Por su relación con América Latina, Florida es considerado como el estado de más influencia en política migratoria, por lo que el triunfo demócrata abre un espacio en la replantación del tema, afirmó Ayón.
"Este nuevo gobierno demócrata sabe que si quiere mantener y reforzar su apoyo, debe ante todo mejorar la situación económica y apoyar una reforma migratoria, porque fueron estos dos temas los que movilizaron a números históricos de votantes latinos. Existe una amplia posibilidad de que se replantee una reforma migratoria en los próximos dos años", dijo el experto a La Opinión.
A pesar del entusiasmo y lo uniforme del apoyo a Obama, la fuerza latina pudo haberse sentido con más fuerza. Efectivamente, según un estudio del Centro Hispano Pew difundido ayer, los índices de participación latina prácticamente no variaron en comparación con elecciones pasadas.
En efecto, la participación hispana ayer fue el 8% del total del electorado, mientras que en 2004 se alcanzaron cifras históricas del 8.4%.
"Es claro que el voto latino sigue siendo el de una minoría, pero lo peculiar en estas elecciones fue su importancia en los estados clave", aseveró Al Camarillo, doctor en estudios chicanos de la Universidad de Stanford.
Ocho estados que votaron por Bush en 2004 le dieron el martes la espalda a McCain. Y, en cuatro de ellos, el surgimiento de la fuerza hispana fue uno de los motivos.

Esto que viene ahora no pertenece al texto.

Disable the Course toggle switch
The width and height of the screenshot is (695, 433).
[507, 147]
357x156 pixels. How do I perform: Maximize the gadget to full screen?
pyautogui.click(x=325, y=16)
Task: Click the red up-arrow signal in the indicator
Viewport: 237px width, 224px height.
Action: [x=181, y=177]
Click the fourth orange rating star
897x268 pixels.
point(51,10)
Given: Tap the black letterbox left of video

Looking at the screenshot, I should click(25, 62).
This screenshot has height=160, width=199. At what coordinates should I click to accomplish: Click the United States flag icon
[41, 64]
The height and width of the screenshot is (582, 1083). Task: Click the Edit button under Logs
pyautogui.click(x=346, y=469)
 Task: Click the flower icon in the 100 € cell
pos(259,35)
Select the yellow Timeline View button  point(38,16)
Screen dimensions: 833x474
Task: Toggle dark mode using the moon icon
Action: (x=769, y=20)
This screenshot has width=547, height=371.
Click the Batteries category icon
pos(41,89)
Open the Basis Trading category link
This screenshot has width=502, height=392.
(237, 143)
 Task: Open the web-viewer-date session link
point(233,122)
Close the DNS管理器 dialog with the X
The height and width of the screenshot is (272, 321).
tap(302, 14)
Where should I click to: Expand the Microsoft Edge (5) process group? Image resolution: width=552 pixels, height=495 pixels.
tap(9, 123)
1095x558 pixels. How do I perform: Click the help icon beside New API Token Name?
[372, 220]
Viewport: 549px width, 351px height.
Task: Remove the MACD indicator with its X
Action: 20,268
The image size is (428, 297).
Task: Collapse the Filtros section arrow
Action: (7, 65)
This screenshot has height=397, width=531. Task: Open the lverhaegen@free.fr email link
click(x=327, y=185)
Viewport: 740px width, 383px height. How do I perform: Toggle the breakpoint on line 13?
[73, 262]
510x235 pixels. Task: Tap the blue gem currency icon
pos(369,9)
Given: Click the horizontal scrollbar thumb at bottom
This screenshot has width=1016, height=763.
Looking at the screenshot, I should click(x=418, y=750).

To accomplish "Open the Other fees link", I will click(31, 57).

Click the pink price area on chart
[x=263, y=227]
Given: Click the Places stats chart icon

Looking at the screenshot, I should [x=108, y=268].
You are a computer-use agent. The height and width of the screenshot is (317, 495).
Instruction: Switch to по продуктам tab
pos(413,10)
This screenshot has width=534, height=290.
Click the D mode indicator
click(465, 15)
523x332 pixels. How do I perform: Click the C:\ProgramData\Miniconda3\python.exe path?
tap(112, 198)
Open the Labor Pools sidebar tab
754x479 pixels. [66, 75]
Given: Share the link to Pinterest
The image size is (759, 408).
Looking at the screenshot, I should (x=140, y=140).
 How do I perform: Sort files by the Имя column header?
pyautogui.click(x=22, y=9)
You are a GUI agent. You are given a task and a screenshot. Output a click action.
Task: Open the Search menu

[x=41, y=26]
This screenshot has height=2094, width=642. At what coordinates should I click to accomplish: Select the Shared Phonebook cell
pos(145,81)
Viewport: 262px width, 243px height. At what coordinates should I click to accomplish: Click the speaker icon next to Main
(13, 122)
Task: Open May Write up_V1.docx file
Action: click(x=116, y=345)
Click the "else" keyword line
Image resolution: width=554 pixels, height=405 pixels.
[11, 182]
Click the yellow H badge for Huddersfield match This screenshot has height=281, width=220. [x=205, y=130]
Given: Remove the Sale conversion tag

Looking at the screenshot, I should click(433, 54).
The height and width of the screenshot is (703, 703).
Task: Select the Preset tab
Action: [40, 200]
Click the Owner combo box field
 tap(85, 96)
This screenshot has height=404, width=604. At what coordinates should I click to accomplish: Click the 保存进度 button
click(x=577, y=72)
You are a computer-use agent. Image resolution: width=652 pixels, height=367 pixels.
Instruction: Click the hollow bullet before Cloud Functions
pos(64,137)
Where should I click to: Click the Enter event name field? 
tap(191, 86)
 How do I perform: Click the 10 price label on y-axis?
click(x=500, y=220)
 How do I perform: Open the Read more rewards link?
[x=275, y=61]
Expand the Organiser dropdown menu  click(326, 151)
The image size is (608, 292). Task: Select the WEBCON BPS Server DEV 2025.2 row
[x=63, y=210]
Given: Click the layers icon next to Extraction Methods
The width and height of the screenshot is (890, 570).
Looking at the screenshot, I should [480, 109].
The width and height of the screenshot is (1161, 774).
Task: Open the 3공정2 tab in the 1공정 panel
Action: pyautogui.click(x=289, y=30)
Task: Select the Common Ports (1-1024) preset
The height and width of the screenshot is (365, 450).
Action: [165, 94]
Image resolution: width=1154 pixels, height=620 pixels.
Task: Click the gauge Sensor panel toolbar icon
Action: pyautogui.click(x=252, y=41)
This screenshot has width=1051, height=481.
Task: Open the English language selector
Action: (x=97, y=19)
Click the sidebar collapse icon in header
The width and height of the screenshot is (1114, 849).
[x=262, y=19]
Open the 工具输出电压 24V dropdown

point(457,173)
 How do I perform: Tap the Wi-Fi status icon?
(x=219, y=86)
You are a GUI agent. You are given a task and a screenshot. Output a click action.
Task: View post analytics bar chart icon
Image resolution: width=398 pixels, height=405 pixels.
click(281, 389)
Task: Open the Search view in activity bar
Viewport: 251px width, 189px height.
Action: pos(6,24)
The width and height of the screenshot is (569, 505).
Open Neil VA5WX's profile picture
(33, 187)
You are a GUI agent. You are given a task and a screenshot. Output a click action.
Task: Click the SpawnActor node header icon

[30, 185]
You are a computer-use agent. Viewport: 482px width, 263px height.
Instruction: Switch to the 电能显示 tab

Una muestra clara de ello se vivió en el estado de Virginia, donde hasta 2004 el voto latino ni siquiera figuraba en las encuestas y este año contribuyó con 12 mil votos: el 5% de la suma total.
En otro estado que votó republicano en 2004, Nuevo Mexico, cuatro de cada 10 votantes son de origen hispano. El 69% de ellos se declaró esta vez por un gobierno demócrata y sólo el 30% optó por la posición republicana.
En un mensaje a la nación difundido ayer en español, el presidente electo se dirigió a la comunidad hispana para agradecer su apoyo.
"Juntos hemos llegado a la meta. Juntos le demostramos al país y al resto del mundo que el cambio es posible", señaló el demócrata en un texto publicado en su página de la internet.
Andrés Ramírez, analista de la Red Nacional Demócrata, opinó que el Partido Demócrata deberá continuar ininterrumpidamente invirtiendo esfuerzos en congraciarse con la comunidad hispana para que el cambio llegue a otros estados del sur como Texas y Arizona, actualmente en manos republicanas.
"La gran mayoría de la población hispana es de la generación joven, la que determinará el rumbo de este país", recalcó Ayón.
Por el momento, organizaciones hispanas como el Consejo Nacional de la Raza se muestran optimistas. Pero, acotan, el compromiso hispano no se acaba el día de la elección, sino que "tenemos que seguir luchando por los intereses de nuestra comunidad", como dijo Martínez de Castro.